CAMBRIDGE – Am 4. November werden die Amerikaner mitten in der schlimmsten Finanzkrise seit dem Beginn der Großen Depression im Jahr 1929 ihren 44. Präsidenten wählen. Beide Kandidaten sind Senatoren ohne nennenswerte Führungserfahrung und aus diesem Grund wurden ihre Fähigkeiten als Krisenmanager zum zentralen Wahlkampfthema.

Zu Beginn der Kampagne prognostizierten viele Beobachter, dass der Irak das beherrschende Thema des Wahlkampfs 2008 sein würde. Nun ist es aber die Finanzkrise. Prinzipiell sollte dies Barack Obama und den Demokraten zugute kommen, denn in Meinungsumfragen wird ihnen mehr Kompetenz in Wirtschaftsfragen bescheinigt, wohingegen die Republikaner und John McCain in Sicherheitsfragen besser abschneiden. Nach dem Parteitag der Republikaner wiesen die Meinungsumfragen Anfang September einen Vorsprung für McCain aus, aber nach der Kernschmelze im Finanzsystem übernahm Obama die Führung.
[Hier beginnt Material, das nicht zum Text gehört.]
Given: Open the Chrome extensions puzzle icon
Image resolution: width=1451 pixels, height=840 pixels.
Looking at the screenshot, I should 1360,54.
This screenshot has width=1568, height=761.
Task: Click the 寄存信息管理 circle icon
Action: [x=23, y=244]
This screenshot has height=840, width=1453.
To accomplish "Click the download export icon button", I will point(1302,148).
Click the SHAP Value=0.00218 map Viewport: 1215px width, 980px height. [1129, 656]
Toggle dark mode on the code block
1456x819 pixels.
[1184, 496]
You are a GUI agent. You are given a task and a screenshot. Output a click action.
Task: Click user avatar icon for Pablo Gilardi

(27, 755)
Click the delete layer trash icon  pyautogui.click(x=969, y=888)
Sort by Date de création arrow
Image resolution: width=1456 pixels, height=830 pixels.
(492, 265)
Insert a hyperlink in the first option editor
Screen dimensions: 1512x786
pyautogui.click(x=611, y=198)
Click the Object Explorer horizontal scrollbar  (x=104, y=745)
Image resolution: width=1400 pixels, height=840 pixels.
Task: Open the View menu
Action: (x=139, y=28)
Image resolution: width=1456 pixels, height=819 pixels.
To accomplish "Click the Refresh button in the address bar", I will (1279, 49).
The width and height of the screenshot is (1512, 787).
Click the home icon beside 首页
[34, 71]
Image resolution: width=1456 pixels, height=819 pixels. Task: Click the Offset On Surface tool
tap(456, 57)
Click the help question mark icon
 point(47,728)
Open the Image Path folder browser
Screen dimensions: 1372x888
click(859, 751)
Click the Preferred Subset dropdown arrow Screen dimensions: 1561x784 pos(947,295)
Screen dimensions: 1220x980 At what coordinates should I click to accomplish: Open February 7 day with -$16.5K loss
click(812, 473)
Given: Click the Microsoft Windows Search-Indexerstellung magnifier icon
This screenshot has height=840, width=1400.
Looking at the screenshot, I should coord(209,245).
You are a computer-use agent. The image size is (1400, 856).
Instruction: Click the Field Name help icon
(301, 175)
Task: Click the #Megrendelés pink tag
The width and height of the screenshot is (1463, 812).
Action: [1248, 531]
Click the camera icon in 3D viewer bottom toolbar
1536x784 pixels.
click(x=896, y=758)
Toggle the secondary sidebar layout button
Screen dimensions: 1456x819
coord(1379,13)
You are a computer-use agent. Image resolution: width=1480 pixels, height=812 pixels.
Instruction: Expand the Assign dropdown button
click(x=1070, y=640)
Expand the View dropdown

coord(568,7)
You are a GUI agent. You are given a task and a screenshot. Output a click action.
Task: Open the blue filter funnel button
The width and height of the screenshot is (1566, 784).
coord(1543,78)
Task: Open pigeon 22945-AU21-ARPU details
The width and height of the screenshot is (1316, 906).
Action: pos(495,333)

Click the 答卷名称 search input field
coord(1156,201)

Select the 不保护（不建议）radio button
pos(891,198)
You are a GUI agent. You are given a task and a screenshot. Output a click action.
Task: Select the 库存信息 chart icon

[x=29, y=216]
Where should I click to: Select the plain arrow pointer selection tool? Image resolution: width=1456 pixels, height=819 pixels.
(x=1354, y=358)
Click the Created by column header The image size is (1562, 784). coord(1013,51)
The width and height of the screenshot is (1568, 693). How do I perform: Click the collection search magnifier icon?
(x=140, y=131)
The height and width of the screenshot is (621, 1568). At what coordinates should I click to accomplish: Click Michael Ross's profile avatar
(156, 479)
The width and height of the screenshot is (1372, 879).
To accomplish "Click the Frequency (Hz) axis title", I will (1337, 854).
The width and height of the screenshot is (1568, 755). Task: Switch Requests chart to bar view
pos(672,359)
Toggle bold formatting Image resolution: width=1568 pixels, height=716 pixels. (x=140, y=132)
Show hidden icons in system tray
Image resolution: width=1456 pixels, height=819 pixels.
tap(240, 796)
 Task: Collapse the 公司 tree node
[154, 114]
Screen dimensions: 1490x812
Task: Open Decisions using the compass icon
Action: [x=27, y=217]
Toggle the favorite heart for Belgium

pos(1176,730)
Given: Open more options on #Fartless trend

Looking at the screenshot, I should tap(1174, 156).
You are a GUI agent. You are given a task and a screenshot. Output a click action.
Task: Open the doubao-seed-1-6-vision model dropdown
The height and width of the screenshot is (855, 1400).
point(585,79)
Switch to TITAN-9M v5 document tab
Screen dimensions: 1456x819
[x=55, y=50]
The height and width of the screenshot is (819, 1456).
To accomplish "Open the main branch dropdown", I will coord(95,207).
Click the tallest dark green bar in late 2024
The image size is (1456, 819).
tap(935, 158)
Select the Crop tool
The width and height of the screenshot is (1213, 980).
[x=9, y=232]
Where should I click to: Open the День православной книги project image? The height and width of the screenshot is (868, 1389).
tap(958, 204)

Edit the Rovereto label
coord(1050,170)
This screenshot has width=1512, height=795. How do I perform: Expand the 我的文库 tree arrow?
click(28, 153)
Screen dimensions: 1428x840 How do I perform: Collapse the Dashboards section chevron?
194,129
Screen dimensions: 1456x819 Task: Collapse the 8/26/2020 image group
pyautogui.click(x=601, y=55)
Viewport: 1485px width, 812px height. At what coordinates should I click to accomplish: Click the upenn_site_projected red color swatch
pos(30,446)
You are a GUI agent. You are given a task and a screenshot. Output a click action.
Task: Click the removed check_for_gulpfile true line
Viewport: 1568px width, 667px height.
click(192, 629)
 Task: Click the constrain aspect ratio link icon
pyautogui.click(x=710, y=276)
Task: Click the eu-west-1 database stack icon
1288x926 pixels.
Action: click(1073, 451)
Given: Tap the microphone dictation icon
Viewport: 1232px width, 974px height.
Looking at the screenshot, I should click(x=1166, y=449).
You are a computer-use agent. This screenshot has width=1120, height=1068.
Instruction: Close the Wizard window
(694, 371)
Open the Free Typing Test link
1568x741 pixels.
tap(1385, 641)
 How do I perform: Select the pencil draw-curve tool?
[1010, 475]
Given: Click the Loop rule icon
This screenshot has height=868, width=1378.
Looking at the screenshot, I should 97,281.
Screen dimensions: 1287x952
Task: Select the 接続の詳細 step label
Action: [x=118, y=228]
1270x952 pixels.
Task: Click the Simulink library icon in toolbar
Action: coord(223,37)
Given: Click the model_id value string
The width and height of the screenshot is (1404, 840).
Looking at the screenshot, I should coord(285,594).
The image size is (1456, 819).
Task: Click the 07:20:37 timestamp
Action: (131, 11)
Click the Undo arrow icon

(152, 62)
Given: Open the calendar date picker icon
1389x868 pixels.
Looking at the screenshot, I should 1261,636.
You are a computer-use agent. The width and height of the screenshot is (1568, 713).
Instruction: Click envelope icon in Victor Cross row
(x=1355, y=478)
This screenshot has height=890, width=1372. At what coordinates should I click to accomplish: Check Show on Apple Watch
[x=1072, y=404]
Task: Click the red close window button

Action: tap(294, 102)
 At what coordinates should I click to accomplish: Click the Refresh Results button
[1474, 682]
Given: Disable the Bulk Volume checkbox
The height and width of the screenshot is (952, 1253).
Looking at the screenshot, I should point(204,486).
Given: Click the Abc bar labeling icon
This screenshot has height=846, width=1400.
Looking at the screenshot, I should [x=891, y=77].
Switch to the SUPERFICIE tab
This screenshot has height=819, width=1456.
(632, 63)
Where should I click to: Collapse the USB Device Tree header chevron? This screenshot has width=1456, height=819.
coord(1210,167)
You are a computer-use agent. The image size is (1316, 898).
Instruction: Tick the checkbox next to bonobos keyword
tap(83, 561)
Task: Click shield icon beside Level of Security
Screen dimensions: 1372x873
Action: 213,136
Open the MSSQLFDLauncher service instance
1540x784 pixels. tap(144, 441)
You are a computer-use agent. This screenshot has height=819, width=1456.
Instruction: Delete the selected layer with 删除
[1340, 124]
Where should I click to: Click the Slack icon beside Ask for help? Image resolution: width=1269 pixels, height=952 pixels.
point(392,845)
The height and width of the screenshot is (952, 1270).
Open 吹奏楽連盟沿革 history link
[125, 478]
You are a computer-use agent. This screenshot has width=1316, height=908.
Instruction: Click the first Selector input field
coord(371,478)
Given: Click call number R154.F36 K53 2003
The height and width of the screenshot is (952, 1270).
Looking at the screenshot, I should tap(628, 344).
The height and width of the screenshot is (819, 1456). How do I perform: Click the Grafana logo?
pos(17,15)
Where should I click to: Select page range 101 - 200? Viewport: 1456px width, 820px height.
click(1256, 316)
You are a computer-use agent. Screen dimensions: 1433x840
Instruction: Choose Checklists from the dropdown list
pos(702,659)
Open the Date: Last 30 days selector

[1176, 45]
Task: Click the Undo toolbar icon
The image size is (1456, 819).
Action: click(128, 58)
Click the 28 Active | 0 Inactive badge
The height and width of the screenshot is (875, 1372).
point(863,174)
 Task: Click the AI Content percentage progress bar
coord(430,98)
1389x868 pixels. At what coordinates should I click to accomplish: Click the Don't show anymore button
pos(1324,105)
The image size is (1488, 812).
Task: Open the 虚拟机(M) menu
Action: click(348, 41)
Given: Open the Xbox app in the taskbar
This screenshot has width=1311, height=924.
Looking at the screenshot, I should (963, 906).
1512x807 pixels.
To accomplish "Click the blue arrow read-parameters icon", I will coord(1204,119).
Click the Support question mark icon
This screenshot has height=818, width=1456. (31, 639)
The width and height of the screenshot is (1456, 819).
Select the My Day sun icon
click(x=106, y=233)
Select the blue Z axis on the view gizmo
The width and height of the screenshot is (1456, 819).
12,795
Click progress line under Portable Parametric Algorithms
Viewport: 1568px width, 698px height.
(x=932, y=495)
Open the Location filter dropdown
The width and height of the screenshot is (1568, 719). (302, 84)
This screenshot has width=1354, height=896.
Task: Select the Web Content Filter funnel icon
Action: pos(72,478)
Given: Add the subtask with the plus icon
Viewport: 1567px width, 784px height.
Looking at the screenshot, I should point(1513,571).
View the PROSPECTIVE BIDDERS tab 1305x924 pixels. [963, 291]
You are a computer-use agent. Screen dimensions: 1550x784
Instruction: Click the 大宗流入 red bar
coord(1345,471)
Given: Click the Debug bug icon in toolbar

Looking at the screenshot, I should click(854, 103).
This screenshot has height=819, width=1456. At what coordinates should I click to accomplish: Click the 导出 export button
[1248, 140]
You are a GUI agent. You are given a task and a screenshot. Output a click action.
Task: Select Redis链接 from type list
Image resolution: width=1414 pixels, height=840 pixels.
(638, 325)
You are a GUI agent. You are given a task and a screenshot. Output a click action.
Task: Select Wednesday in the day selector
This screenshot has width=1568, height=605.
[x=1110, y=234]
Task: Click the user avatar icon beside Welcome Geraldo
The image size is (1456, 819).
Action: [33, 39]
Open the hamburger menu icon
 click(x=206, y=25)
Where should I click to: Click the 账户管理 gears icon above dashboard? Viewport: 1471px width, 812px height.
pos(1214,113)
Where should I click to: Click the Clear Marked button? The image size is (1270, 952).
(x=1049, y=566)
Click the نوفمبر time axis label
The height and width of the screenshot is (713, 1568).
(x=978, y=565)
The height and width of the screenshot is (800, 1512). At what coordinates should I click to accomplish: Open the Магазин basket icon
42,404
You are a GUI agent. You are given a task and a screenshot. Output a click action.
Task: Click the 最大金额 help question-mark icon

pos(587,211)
Obwohl beide Kandidaten das 700 Milliarden-Dollar-Rettungspaket für den Finanzsektor mit Skepsis befürworteten, gibt es zwischen den beiden doch deutliche Unterschiede. Obama ist nicht nur der erste afroamerikanische Präsidentschaftskandidat einer großen Partei, er ist auch einer der jüngsten Kandidaten, die jemals zur Wahl gestanden sind. McCain hingegen verfügt über Erfahrung als Marinepilot und saß über zwanzig Jahre im Senat. Im Falle seiner Wahl wäre er der älteste Präsident Amerikas bei Amtsantritt.

Die beiden Kandidaten unterscheiden sich sowohl im Temperament als auch im Bereich Erfahrung. McCain ist ein Mann mit ausgeprägten traditionellen Werten, der sich seiner Bereitschaft zu schnellen und entschlossenen Maßnahmen rühmt. Das wollte er auch während der Verhandlungen über das Rettungspaket demonstrieren, als er dafür seinen Wahlkampf unterbrach und nach Washington zurückkehrte. Diese Aktion ging offenbar nach hinten los, denn die Republikaner, denen er vorsteht, sträubten sich ursprünglich, den Gesetzen zur Bankenrettung zuzustimmen.